Objective: Atherothrombosis is the main cause of myocardial infarction and ischemic stroke. Although the extrinsic (tissue factor-factor VIIa [FVIIa]) pathway is considered as a major trigger of coagulation in atherothrombosis, the role of the intrinsic coagulation pathway via coagulation FXII herein is unknown. Here, we studied the roles of the extrinsic and intrinsic coagulation pathways in thrombus formation on atherosclerotic plaques both in vivo and ex vivo.

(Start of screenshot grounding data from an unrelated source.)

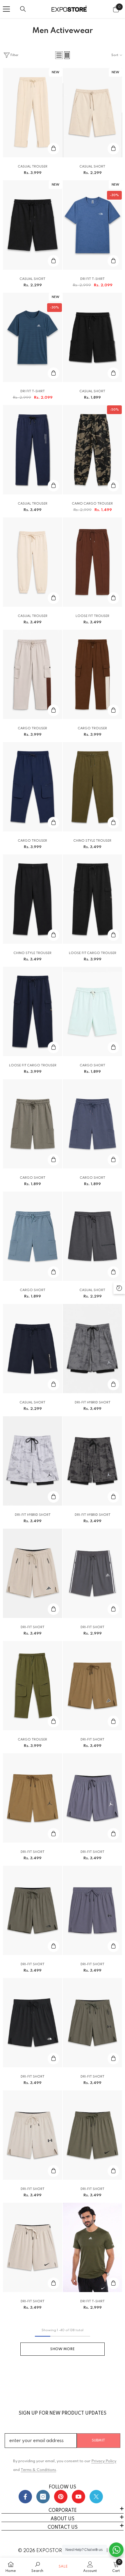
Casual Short (92, 166)
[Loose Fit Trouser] (92, 562)
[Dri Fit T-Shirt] (92, 225)
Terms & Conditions (38, 2470)
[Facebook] (25, 2496)
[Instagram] (43, 2496)
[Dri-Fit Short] (32, 1573)
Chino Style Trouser (92, 841)
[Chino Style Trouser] (92, 786)
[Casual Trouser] (32, 112)
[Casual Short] (92, 112)
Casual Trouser (32, 166)
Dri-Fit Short (32, 1627)
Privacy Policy (103, 2461)
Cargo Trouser (32, 728)
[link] (37, 2567)
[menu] (6, 9)
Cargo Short (92, 1065)
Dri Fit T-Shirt (92, 279)
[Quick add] (53, 148)
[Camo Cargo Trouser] (92, 449)
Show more (62, 2349)
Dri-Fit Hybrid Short (92, 1402)
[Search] (22, 9)
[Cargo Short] (92, 1011)
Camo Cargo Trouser (92, 503)
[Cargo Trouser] (32, 674)
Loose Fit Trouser (92, 616)
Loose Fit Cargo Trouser (92, 953)
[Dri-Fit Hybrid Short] (92, 1348)
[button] (59, 55)
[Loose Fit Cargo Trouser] (92, 899)
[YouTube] (78, 2496)
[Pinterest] (60, 2496)
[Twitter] (96, 2496)
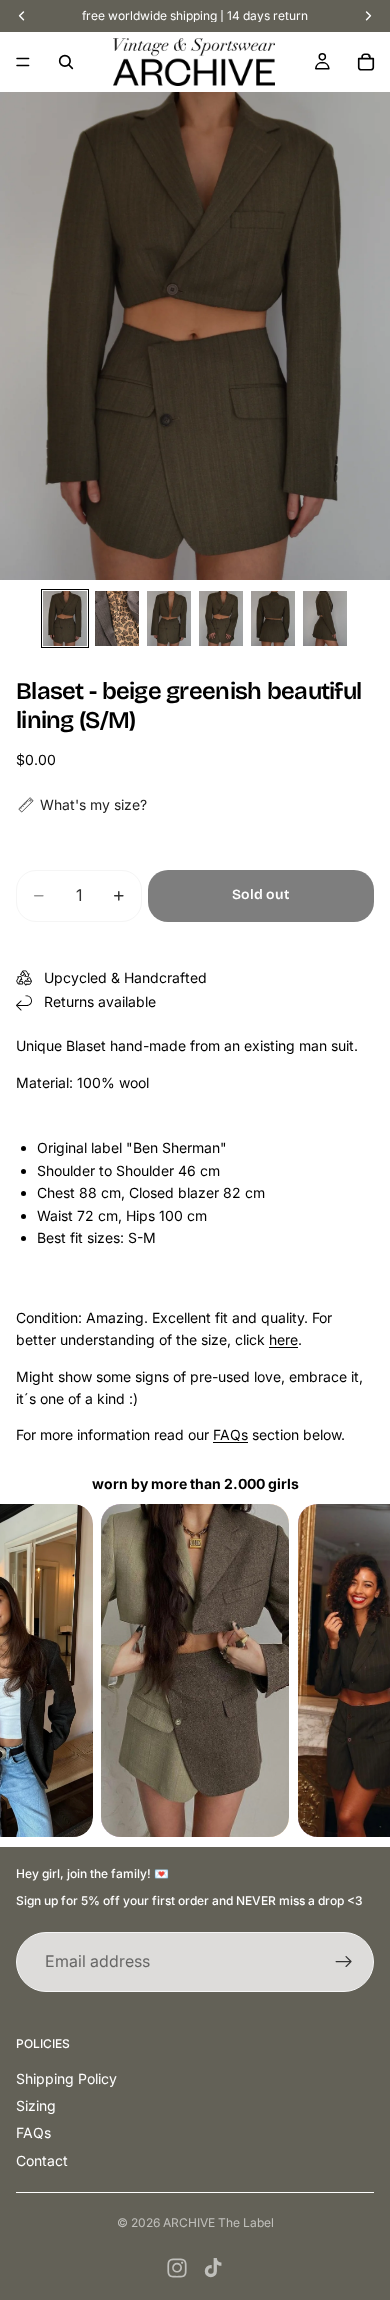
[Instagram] (177, 2268)
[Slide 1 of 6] (65, 618)
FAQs (230, 1434)
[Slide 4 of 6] (221, 618)
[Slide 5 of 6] (273, 618)
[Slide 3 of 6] (169, 618)
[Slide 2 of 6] (117, 618)
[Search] (66, 62)
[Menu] (23, 62)
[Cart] (366, 62)
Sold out (260, 894)
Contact (42, 2160)
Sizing (36, 2105)
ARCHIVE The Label (218, 2222)
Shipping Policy (66, 2078)
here (283, 1339)
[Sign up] (344, 1962)
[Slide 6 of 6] (325, 618)
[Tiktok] (213, 2268)
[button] (81, 805)
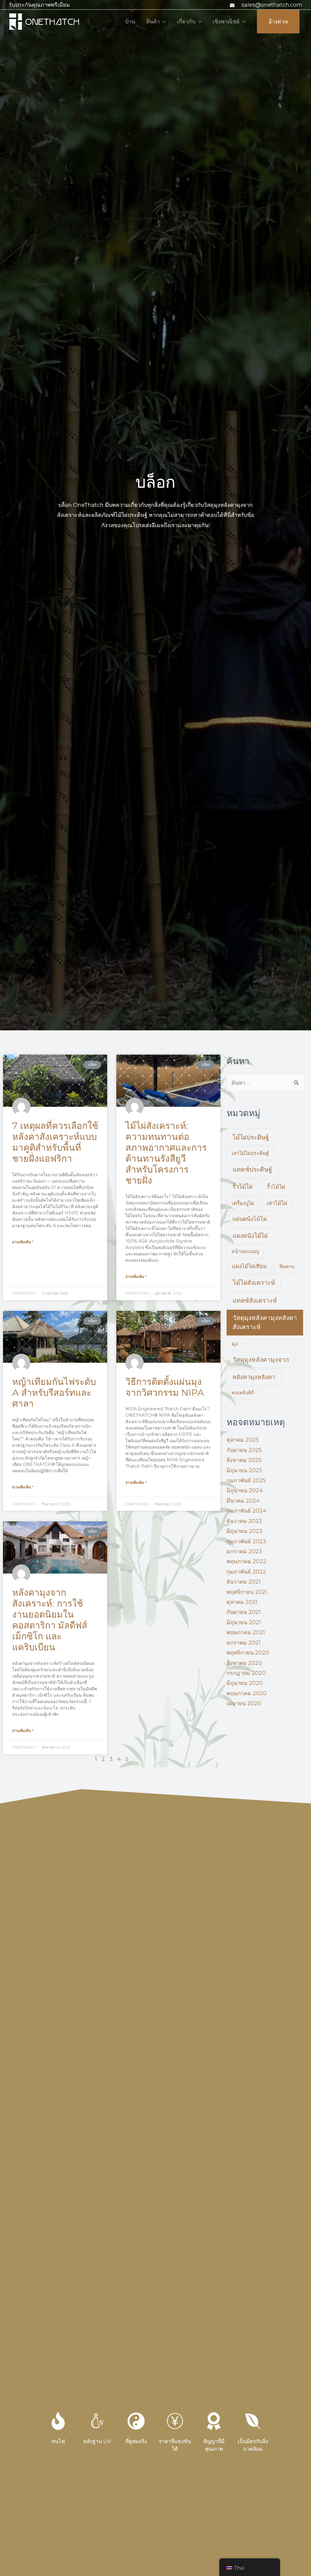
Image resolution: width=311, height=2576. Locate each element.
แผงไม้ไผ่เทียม (249, 1266)
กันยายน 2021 (244, 1612)
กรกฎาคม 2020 (246, 1673)
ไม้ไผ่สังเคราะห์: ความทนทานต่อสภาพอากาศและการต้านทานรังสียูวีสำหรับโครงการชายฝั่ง (166, 1153)
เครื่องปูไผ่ (243, 1203)
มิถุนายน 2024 (245, 1490)
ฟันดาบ (287, 1266)
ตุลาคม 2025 (243, 1439)
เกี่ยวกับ (186, 21)
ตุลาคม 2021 (242, 1602)
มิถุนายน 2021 (244, 1622)
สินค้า (153, 21)
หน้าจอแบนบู (245, 1251)
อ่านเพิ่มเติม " (22, 1242)
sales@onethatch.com (271, 5)
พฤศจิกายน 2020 (248, 1652)
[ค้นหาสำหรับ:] (265, 1082)
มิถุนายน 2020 (245, 1683)
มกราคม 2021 (244, 1642)
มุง (235, 1343)
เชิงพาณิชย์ (226, 21)
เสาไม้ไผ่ (277, 1203)
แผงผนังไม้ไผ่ (250, 1235)
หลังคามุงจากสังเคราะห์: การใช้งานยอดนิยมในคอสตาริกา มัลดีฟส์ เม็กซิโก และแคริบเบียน (49, 1620)
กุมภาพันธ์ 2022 (246, 1571)
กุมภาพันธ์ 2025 (246, 1480)
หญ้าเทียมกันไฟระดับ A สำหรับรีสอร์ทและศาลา (54, 1392)
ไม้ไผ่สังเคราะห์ (254, 1282)
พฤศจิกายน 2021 (247, 1592)
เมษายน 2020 (244, 1703)
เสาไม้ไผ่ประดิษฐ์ (250, 1153)
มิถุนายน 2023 (244, 1531)
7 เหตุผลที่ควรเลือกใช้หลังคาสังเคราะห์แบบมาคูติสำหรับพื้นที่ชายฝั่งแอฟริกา (55, 1142)
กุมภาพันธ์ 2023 (246, 1541)
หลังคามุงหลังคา (253, 1377)
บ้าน (130, 21)
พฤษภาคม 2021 (246, 1632)
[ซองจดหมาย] (233, 5)
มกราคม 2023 (244, 1551)
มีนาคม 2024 (243, 1500)
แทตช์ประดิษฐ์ (252, 1169)
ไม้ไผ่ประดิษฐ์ (251, 1137)
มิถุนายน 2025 (244, 1470)
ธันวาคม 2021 (244, 1581)
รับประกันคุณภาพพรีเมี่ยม (39, 5)
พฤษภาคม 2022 (246, 1561)
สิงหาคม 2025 (244, 1460)
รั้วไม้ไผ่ (242, 1186)
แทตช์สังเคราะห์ (255, 1300)
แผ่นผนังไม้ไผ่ (249, 1218)
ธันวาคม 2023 (244, 1521)
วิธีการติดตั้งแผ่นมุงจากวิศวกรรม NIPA (164, 1387)
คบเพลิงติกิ (242, 1393)
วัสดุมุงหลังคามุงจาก (261, 1359)
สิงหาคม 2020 (244, 1663)
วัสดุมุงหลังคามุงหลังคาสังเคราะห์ (265, 1322)
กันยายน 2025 (244, 1450)
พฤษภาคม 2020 (247, 1693)
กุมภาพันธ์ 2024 (246, 1510)
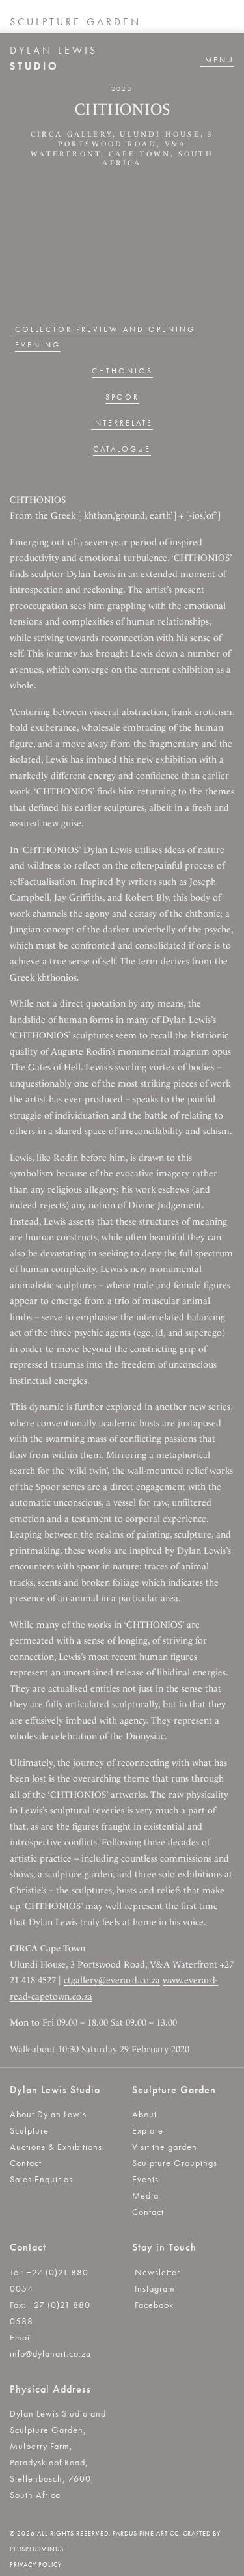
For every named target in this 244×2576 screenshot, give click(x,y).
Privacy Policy (36, 2564)
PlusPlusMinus (37, 2549)
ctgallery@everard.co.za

Approach and results: Plaque rupture after ultrasound treatment evoked immediate formation of subocclusive thrombi in the carotid arteries of Apoe(-/-) mice, which became unstable in the presence of structurally different FXIIa inhibitors. In contrast, inhibition of FVIIa reduced thrombus size at a more initial stage without affecting embolization. Genetic deficiency in FXII (human and mouse) or FXI (mouse) reduced ex vivo whole-blood thrombus and fibrin formation on immobilized plaque homogenates. Localization studies by confocal microscopy indicated that FXIIa bound to thrombi and fibrin particularly in luminal-exposed thrombus areas.
Conclusions: The FVIIa- and FXIIa-triggered coagulation pathways have distinct but complementary roles in atherothrombus formation. The tissue factor-FVIIa pathway contributes to initial thrombus buildup, whereas FXIIa bound to thrombi ensures thrombus stability.
Keywords: blood coagulation; blood platelets; factor XII; fibrin; plaque rupture; thrombus; tissue factor.
© 2014 American Heart Association, Inc.